Wegen schwerer Körperverletzung hat die Polizei in Innsbruck gestern Abend einen 24-jährigen Somalier verhaftet. Der Mann hat kurz vor 20 Uhr in der Brunecker Straße einem Mitarbeiter eines privaten Sicherheitsdienstes mit einer Fonduegabel in die Hand gestochen. Das Opfer ist in der Innsbrucker Klinik ambulant versorgt worden, der mutmaßliche Täter wurde verhaftet.



In Mühlbachl ist ein 82-Jähriger gestern Vormittag beim Holzspalten mit seinen beiden Händen zwischen Holz und Spalter eingeklemmt worden, und hat sich dabei schwere Quetschverletzungen zugezogen. Der Mann hat noch selber seine Frau alarmiert, und ist nach der notärztlichen Erstversorgung vor Ort in die Innsbrucker Klinik eingeliefert worden.



Vorm Bruckhäusltunnel auf der Loferer Straße bei Wörgl hat eine Autofahrerin gestern vor der roten Ampel vorschriftsmäßig angehalten, ein nachkommender Autofahrer ist ihr hinten aufgefahren. Alle Autoinsassen haben den Crash unverletzt überstanden, die Autos sind schwer beschädigt worden.

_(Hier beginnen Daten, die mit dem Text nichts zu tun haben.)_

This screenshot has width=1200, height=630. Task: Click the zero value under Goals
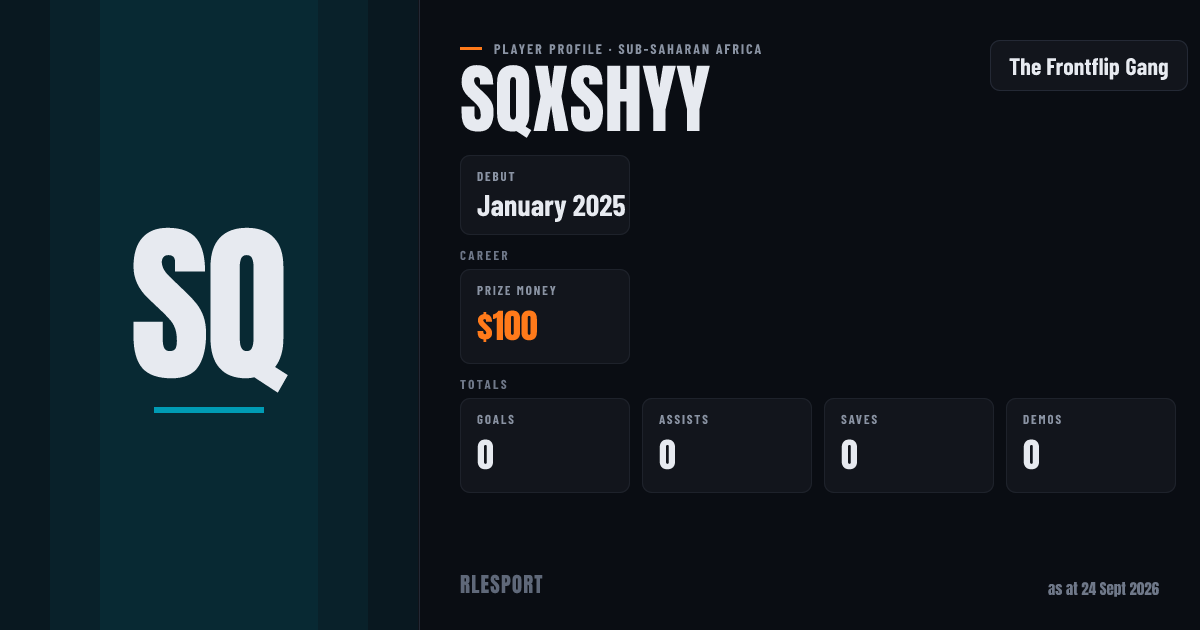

Und es ist gerade Hochsaison in Tirols Wintersportgebieten, und damit haben auch Skidiebe am Rande von Tirols Skipisten wieder Hochsaison. So sind beispielsweise allein am Hintertuxer Gletscher gestern Mittag mehrere Ski im Wert von etlichen tausend Euro gestohlen worden. Damit Ihnen das nicht auch passiert, rät Hans-Peter Seewald von der Tiroler Polizei:


„Dass man beim Skifahren, beim Einkehrschwung die Skier nicht sorglos irgendwo abstellt, sondern sie vielleicht so platziert, dass man sie im Auge behalten kann. Oder vielleicht sogar die Skier getrennt voneinander abstellen, und unter Umständen auch mit einem Schloss – also mit so einem Stahlkabelschloss – sichert.“


Sollten Ihre Ski, Snowboard oder ähnliches tatsächlich einmal gestohlen werden, dann am besten sofort bei der Polizei Anzeige erstatten.